_Provided data_

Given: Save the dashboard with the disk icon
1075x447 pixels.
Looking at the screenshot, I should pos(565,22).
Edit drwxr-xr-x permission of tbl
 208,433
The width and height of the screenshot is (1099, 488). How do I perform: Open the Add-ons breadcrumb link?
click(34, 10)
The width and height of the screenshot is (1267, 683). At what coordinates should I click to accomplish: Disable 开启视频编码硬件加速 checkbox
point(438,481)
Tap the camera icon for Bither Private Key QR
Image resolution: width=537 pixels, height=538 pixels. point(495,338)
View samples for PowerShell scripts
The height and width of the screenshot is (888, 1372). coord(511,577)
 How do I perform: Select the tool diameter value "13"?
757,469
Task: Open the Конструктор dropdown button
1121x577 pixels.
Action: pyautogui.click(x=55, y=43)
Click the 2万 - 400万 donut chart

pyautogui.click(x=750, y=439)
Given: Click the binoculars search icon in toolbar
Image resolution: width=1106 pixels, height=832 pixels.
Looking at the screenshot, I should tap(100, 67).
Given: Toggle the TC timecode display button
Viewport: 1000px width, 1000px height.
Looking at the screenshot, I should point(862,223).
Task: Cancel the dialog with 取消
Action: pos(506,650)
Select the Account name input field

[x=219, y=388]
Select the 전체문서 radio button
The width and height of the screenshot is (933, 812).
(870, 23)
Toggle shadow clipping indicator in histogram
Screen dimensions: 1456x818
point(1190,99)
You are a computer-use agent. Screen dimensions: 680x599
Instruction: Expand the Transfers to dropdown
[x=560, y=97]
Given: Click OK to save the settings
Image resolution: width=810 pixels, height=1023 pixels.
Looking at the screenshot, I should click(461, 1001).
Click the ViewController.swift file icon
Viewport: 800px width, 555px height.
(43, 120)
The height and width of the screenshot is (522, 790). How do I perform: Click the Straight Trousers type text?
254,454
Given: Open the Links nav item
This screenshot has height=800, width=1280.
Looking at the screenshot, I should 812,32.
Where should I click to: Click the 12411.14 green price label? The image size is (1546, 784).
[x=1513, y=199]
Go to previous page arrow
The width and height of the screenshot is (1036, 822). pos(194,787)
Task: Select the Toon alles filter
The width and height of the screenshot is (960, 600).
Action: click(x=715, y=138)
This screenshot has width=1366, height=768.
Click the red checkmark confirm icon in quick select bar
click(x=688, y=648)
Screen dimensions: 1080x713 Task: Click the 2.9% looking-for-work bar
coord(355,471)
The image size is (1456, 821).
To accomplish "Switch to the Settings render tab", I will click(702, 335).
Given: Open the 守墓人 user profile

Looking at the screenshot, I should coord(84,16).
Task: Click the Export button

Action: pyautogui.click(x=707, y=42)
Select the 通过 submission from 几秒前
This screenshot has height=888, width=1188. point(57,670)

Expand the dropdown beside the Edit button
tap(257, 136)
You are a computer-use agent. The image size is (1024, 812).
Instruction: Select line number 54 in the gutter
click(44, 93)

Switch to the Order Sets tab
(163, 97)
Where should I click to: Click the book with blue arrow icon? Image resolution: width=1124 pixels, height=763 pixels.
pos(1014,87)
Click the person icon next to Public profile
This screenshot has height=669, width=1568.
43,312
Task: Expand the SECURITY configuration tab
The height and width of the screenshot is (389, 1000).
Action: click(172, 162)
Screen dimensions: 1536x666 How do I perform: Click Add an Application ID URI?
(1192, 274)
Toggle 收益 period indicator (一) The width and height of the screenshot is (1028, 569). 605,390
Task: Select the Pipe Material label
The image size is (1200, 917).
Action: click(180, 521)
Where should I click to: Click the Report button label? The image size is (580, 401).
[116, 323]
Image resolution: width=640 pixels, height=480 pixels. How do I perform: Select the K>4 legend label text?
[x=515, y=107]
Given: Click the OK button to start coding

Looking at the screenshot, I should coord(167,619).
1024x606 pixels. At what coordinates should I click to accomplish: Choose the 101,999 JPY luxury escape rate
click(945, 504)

_Task to complete_
The material is to be written out once more, exactly and in full.

_Output of the exercise_
Given: Save the dashboard with the disk icon
1075x447 pixels.
Looking at the screenshot, I should pos(565,22).
Edit drwxr-xr-x permission of tbl
 208,433
The width and height of the screenshot is (1099, 488). How do I perform: Open the Add-ons breadcrumb link?
click(34, 10)
The width and height of the screenshot is (1267, 683). At what coordinates should I click to accomplish: Disable 开启视频编码硬件加速 checkbox
point(438,481)
Tap the camera icon for Bither Private Key QR
Image resolution: width=537 pixels, height=538 pixels. point(495,338)
View samples for PowerShell scripts
The height and width of the screenshot is (888, 1372). coord(511,577)
 How do I perform: Select the tool diameter value "13"?
757,469
Task: Open the Конструктор dropdown button
1121x577 pixels.
Action: pyautogui.click(x=55, y=43)
Click the 2万 - 400万 donut chart

pyautogui.click(x=750, y=439)
Given: Click the binoculars search icon in toolbar
Image resolution: width=1106 pixels, height=832 pixels.
Looking at the screenshot, I should tap(100, 67).
Given: Toggle the TC timecode display button
Viewport: 1000px width, 1000px height.
Looking at the screenshot, I should point(862,223).
Task: Cancel the dialog with 取消
Action: pos(506,650)
Select the Account name input field

[x=219, y=388]
Select the 전체문서 radio button
The width and height of the screenshot is (933, 812).
(870, 23)
Toggle shadow clipping indicator in histogram
Screen dimensions: 1456x818
point(1190,99)
You are a computer-use agent. Screen dimensions: 680x599
Instruction: Expand the Transfers to dropdown
[x=560, y=97]
Given: Click OK to save the settings
Image resolution: width=810 pixels, height=1023 pixels.
Looking at the screenshot, I should click(461, 1001).
Click the ViewController.swift file icon
Viewport: 800px width, 555px height.
(43, 120)
The height and width of the screenshot is (522, 790). How do I perform: Click the Straight Trousers type text?
254,454
Given: Open the Links nav item
This screenshot has height=800, width=1280.
Looking at the screenshot, I should 812,32.
Where should I click to: Click the 12411.14 green price label? The image size is (1546, 784).
[x=1513, y=199]
Go to previous page arrow
The width and height of the screenshot is (1036, 822). pos(194,787)
Task: Select the Toon alles filter
The width and height of the screenshot is (960, 600).
Action: click(x=715, y=138)
This screenshot has width=1366, height=768.
Click the red checkmark confirm icon in quick select bar
click(x=688, y=648)
Screen dimensions: 1080x713 Task: Click the 2.9% looking-for-work bar
coord(355,471)
The image size is (1456, 821).
To accomplish "Switch to the Settings render tab", I will click(702, 335).
Given: Open the 守墓人 user profile

Looking at the screenshot, I should coord(84,16).
Task: Click the Export button

Action: pyautogui.click(x=707, y=42)
Select the 通过 submission from 几秒前
This screenshot has height=888, width=1188. point(57,670)

Expand the dropdown beside the Edit button
tap(257, 136)
You are a computer-use agent. The image size is (1024, 812).
Instruction: Select line number 54 in the gutter
click(44, 93)

Switch to the Order Sets tab
(163, 97)
Where should I click to: Click the book with blue arrow icon? Image resolution: width=1124 pixels, height=763 pixels.
pos(1014,87)
Click the person icon next to Public profile
This screenshot has height=669, width=1568.
43,312
Task: Expand the SECURITY configuration tab
The height and width of the screenshot is (389, 1000).
Action: click(172, 162)
Screen dimensions: 1536x666 How do I perform: Click Add an Application ID URI?
(1192, 274)
Toggle 收益 period indicator (一) The width and height of the screenshot is (1028, 569). 605,390
Task: Select the Pipe Material label
The image size is (1200, 917).
Action: click(180, 521)
Where should I click to: Click the Report button label? The image size is (580, 401).
[116, 323]
Image resolution: width=640 pixels, height=480 pixels. How do I perform: Select the K>4 legend label text?
[x=515, y=107]
Given: Click the OK button to start coding

Looking at the screenshot, I should coord(167,619).
1024x606 pixels. At what coordinates should I click to accomplish: Choose the 101,999 JPY luxury escape rate
click(945, 504)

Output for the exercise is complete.